Work to do »
Resume the forum thread on the causes of economic recessions after its last post.

Source document »
# Causes of Economic Recession



## Zack (Oct 5, 2012)

Economic recessions are caused by a decline in GDP growth, which is itself caused by a slowdown in manufacturing orders, falling housing prices and sales, and a drop-off in business investment. The result of this slowdown is falling employment, and rising unemployment, which causes a slowdown in retail sales. This creates a downward spiral in manufacturing and increased layoffs. A stock market decline, known as a bear market, can either be a result of a recession but is often a cause itself.
But what usually causes the slowdown in the first place? Each recession has its own specific causes, but all of them are usually preceded by a period of irrational exuberance. This is part of the expansion phase of the business cycle.


----------



## Lucky Jim (Sep 2, 2012)

Who's to blame for recessions and national debts and stuff, the politicians?
Are they stupid, or is there nothing they can do to put things right?
The US national debt went from 10 trillion when Obama took office, to a current 16 trill. Was it his fault or would it have happened anyway?
Would Romney be able to stop it getting worse?


----------



## WVTactics (Mar 26, 2012)

Jim you have made some interesting points I wouldn't know if anyone could help us now. Unless products from over-seas where stopped. Then maybe a turn around could happen.


----------



## PrepperRecon.com (Aug 1, 2012)

A collapse in market confidence is usually what triggers a slowdown. For example, all of the problems with the housing bubble were present several years before the meltdown, but the markets thought everything was OK, so the bubble continued to inflate. Sub prime loans starting going bad, oil went to near $150 and every one ran for the exit. It was going to happen at some point because of the fundamental problem with bad investments, but the market fear was the trigger.

Dataset records »
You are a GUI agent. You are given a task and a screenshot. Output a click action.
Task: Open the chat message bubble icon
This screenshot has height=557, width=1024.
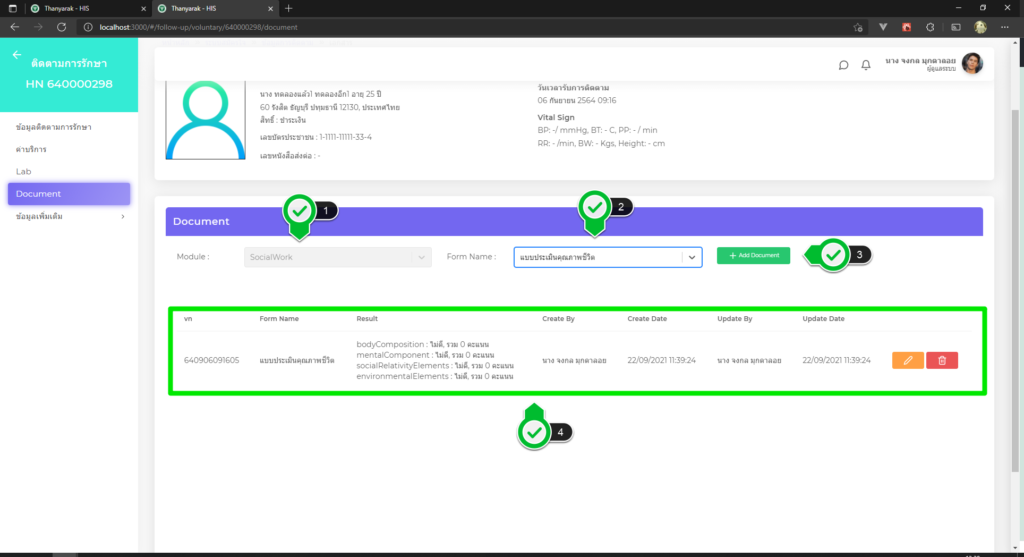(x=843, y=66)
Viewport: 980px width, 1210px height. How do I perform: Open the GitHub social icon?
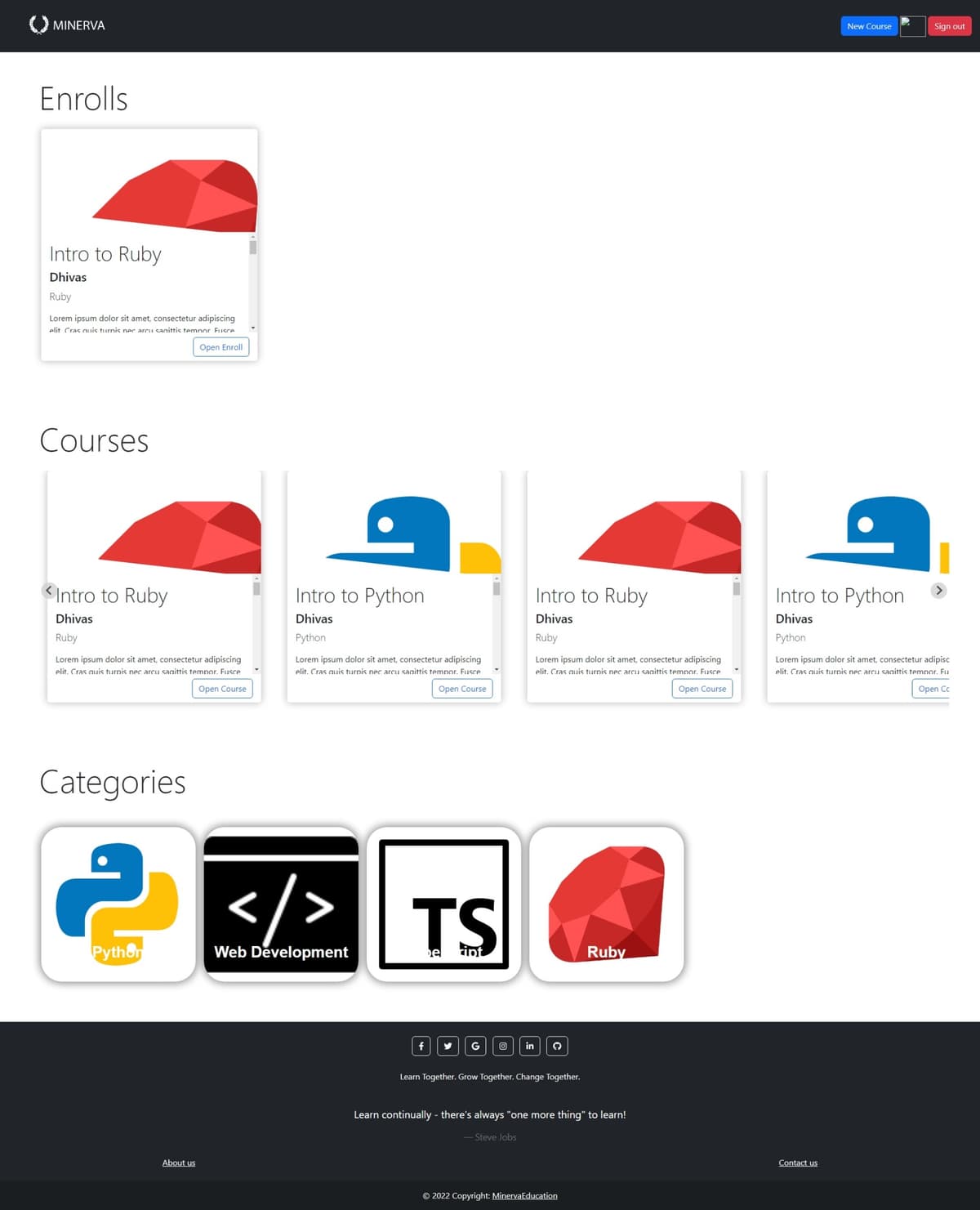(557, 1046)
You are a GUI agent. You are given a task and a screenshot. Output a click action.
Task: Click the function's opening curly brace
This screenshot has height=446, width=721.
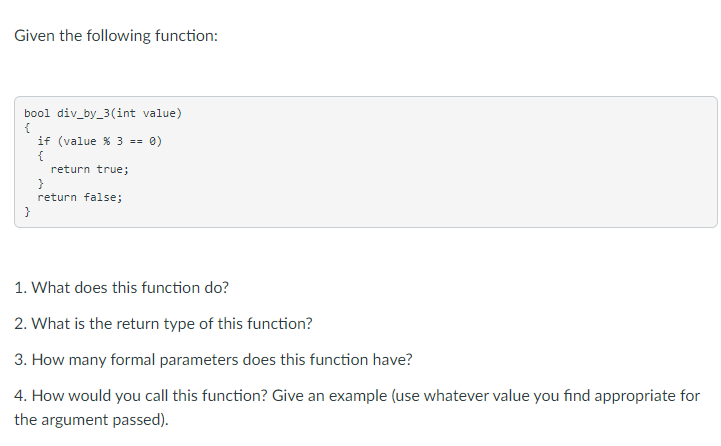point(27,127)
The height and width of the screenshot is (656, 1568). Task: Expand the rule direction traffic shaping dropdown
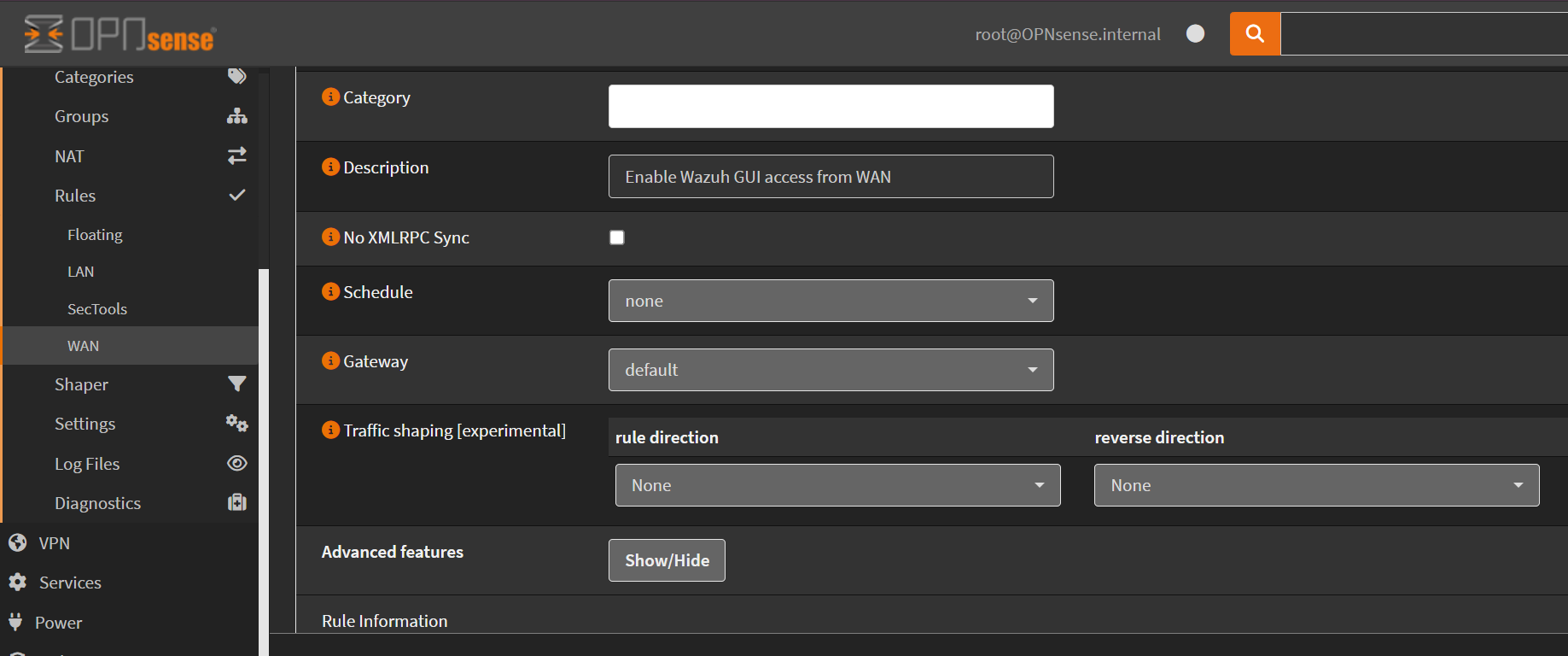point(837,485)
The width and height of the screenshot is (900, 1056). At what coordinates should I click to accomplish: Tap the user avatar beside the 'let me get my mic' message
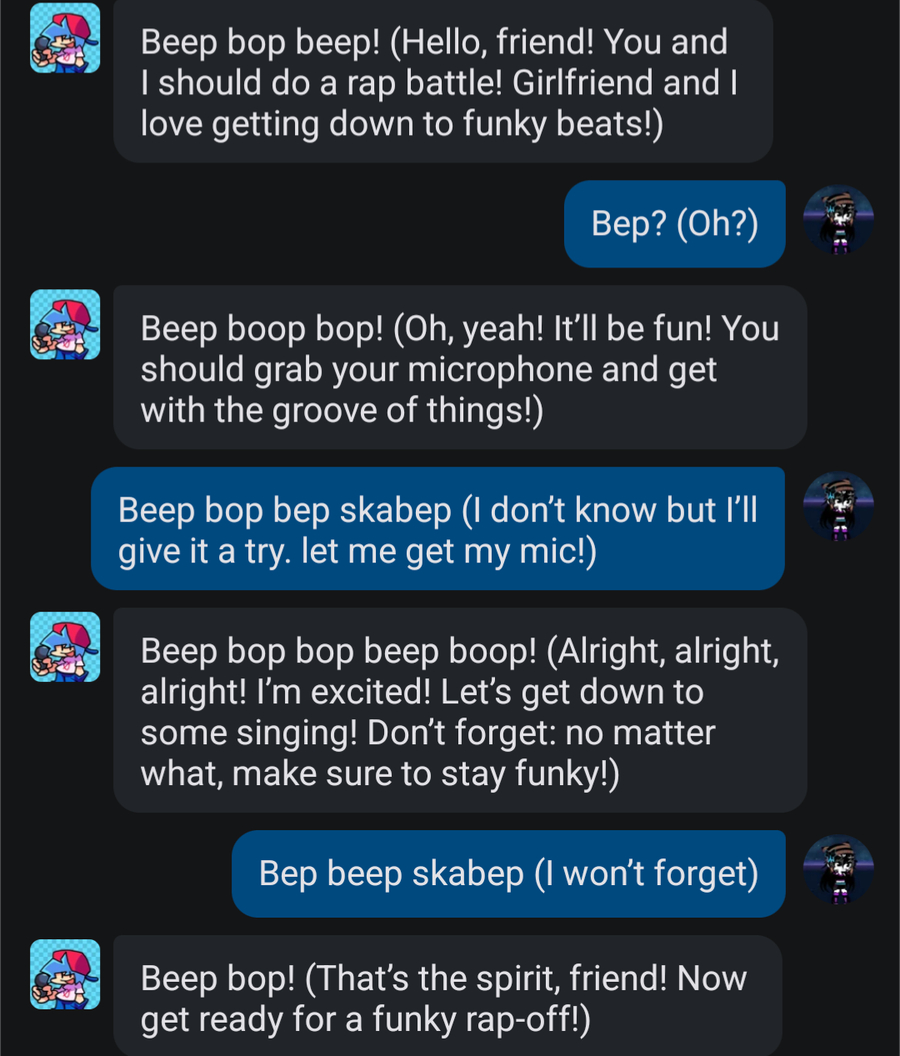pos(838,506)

Output »
----------



## PrepperRecon.com (Aug 1, 2012)

Lucky Jim, The politicians are responsible for putting in Fed secretaries that flood the market with worthless money. They do so to try to prop up asset prices across the board, but they can not ultimately control where the money ends up. This causes asset bubbles which eventually pop.


----------



## rim (Nov 17, 2012)

In 1995 Bill Clinton loosened housing rules by rewriting the Community Reinvestment Act, which put added pressure on banks to lend in low-income neighborhoods. Clinton also signed the Gramm-Leach-Bliley Act, which repealed the Glass-Steagall Act, a cornerstone of Depression-era regulation. He also signed the Commodity Futures Modernization Act, which exempted credit-default swaps from regulation. It took a few years, and some other bonehead moves post 9-11, but I think he laid the foundation to this mess...


----------



## mvan70us (Nov 24, 2012)

rim said:


> In 1995 Bill Clinton loosened housing rules by rewriting the Community Reinvestment Act, which put added pressure on banks to lend in low-income neighborhoods. Clinton also signed the Gramm-Leach-Bliley Act, which repealed the Glass-Steagall Act, a cornerstone of Depression-era regulation. He also signed the Commodity Futures Modernization Act, which exempted credit-default swaps from regulation. It took a few years, and some other bonehead moves post 9-11, but I think he laid the foundation to this mess...


ding ding ding we have a winner!! and alot of people blamed bush!....btw is every one ready to pay more taxes this year?


----------



## badey (Nov 9, 2012)

Ultimately, I think the people who vote in the loser politicians that made the mess are to blame...


----------



## fedorthedog (Feb 28, 2012)

Lucky Jim said:


> Who's to blame for recessions and national debts and stuff, the politicians?
> Are they stupid, or is there nothing they can do to put things right?
> The US national debt went from 10 trillion when Obama took office, to a current 16 trill. Was it his fault or would it have happened anyway?
> Would Romney be able to stop it getting worse?


I think the blame lies with the people. We demanded high returns on our investments making CEO'S look for short term profits and then rewarded them for stupid decisions we demanded financing for every one so they could buy a house and then got mad when some could not pay back stupidly made loans and blamed the bank. We elect idiots and then expect solutions from Einstein. We are the problem.


----------



## inceptor (Nov 19, 2012)

Common sense is a misnomer. It hasn't been common for a long time. The 60's was the start of the ME complex and it has grown by leaps and bounds. 

"I don't care about them, what's in it for me?" 

"I like it so it must be right." 

"Nothing can interfere with what I want to do, if I want it then it should be moral, right and legal."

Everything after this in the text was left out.